##### GIVEN PASSAGE

The holiday season is upon us, and everyone knows what that means: TOYS!! Colorful plastic doo dads and gee gaws and hoo haws and what nots wrapped in gaily decorated paper with pretty bows and garlands under the Christmas tree or Hanukkah menorah or whatever people do for fun in December. It's a drab freaking month, there's gotta be something fun or we'd all go nuts.
Anyway, since time immemorial, people have attempted to keep their children sane in the darkest time of the year by giving them fun toys to distract them, and since time immemorial plus one day, toy manufacturers have been hard-selling their wares to the parents, by way of enticing the children with toy ads and catalogs. "What's a catalog" you ask, because you are apparently a baby yourself? Well, it's kind of like Amazon dot com, but on paper and with a lot less Chinese dropshippers. Such as tonight's little number, a Kenner catalog featuring all the most exciting toys in their 1973 lineup!

HEY KIDS! TELL MOM TO BUY CHEERIOS SO SHE CAN THEN BUY YOU TOYS FROM THIS CATALOG AND THEN TELL HER TO SELL THE 2ND CAR TO BUY YOU MORE TOYS SHE DOESN'T NEED IT SHE CAN WALK TO WORK
This enticing cornucopia of fun new toys that crash and eat and and club is just waiting for you to wave in front of your parents every day, morning, noon and night, until they relent and give you... A Visit from Fat Albert? Uh-oh, keep an eye on your drink, Mom!

##########
##### RAW DATA

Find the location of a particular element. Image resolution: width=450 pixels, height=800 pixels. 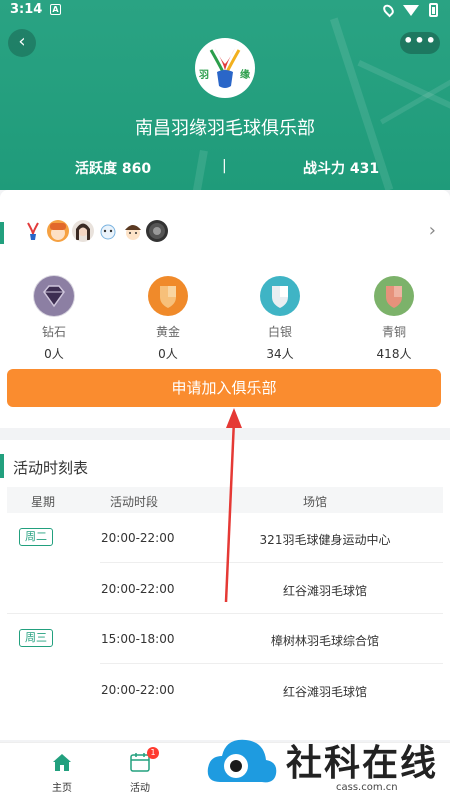

bronze-shield-icon is located at coordinates (394, 296).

##########

WHAT THE EXERCISE ASKS
Do each of these statements agree with the post about the Kenner toy catalog? Answer yes or no for each, and quote the words from the post that decide it.
1. The catalog shows toys from Kenner's 1978 lineup.
2. The writer describes a catalog as something like Amazon dot com on paper.
3. The writer calls December a drab month.

SOLUTION
1. No: "a Kenner catalog featuring all the most exciting toys in their 1973 lineup!"
2. Yes: "it's kind of like Amazon dot com, but on paper and with a lot less Chinese dropshippers."
3. Yes: "It's a drab freaking month"